• Data section:
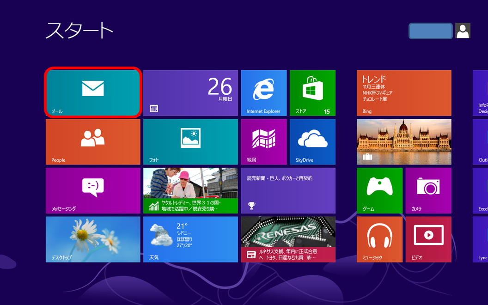Open the Photos (フォト) tile
488x305 pixels.
[x=190, y=141]
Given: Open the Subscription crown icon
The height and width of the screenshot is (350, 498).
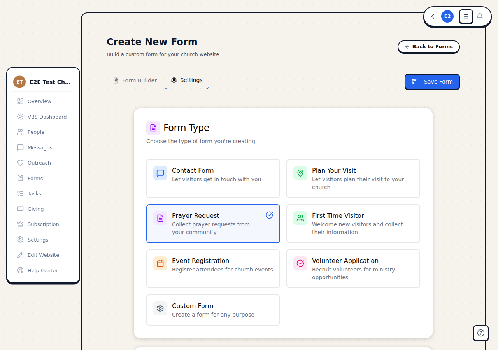Looking at the screenshot, I should [20, 224].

• The task:
Every line from the one containing "The height and" to the last line of the material must be returned exactly. Leave out any pictures.

• Written response:
The height and width of the screenshot is (350, 498).
Looking at the screenshot, I should [20, 224].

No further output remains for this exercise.